AFTER taking up the chance to tour with James Blunt, Teddy Thompson had to reschedule his sold-out gig at The Duchess in York from last September to Sunday night.

Last autumn’s tickets remain valid for a date that now forms part of a January tour to promote both his Top Ten album, A Piece Of What You Need, and his new single, The Things I Do, released earlier this week on Blue Thumb/Universal.

The album, his fourth, was produced by Marius de Vries, whose diverse credits include Madonna, Björk and Rufus Wainwright.

“This is a happy record,” muses Thompson. “Well, maybe not happy, but upbeat. Actually, maybe not upbeat, but it does have some up-tempo songs. Anyway, it’s as close as I’ve gotten to making the record I’ve always wanted to make.

“I knew that I wanted this one to be more adventurous, with strong, solid rhythm tracks and beautiful airy touches to support the songs, and Marius gets all the credit for that. “He’s taken the arrangements up a notch. There was nothing off-limits, nothing that was too weird or too difficult. I could tell him that I wanted something to sound like fairies dancing around a maypole, and he’d know what button to push to get that.”

Thompson, the New York-based son of folk rock royalty Richard and Linda, applied both a sense of purpose and humour to an album typified by its title track.

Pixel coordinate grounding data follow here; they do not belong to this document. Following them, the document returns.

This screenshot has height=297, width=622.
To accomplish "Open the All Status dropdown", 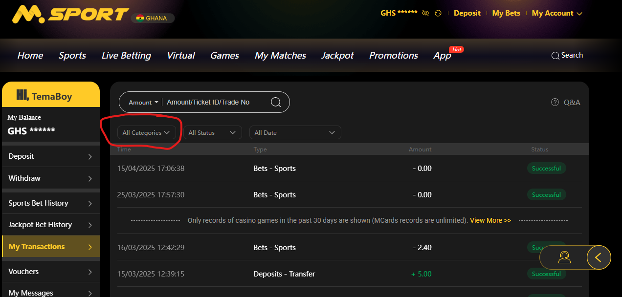I will pos(212,132).
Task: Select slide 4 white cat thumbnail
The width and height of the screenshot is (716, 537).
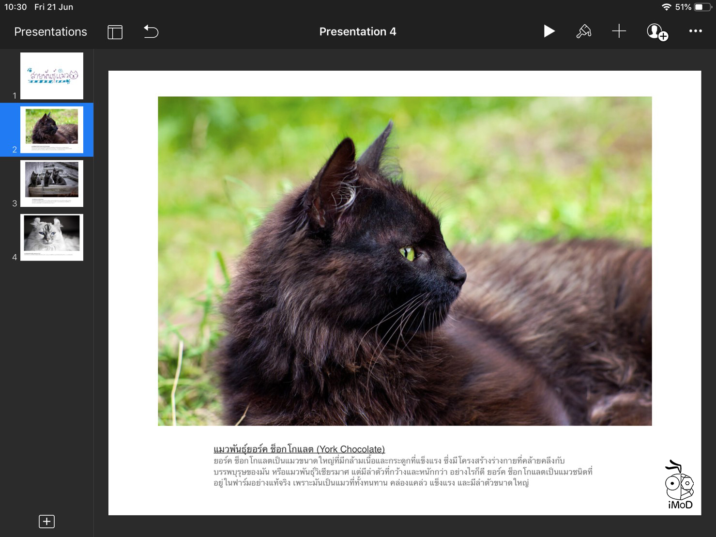Action: tap(52, 237)
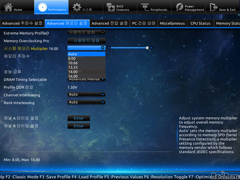Click the Save & Exit icon
The height and width of the screenshot is (180, 240).
(x=214, y=7)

“That song was born from frustration with the state of music,” he says. “I liked it as an album title because I thought it sounded like an offering, like this record is a small bit of truth. “For most people, it’s gonna be an absolutely minuscule piece of what they need, but I’d like to think that I’m contributing some tiny little building block of something worthwhile, rather than just adding to the massive pile of disposable rubbish.”

Far from adding to the rubbish pile, Thompson has recorded his best album yet, and his autumn detour with Blunt has merely whetted the appetite all the more for Sunday’s show, especially now that American singer-songwriter Tift Merritt will be the opening act.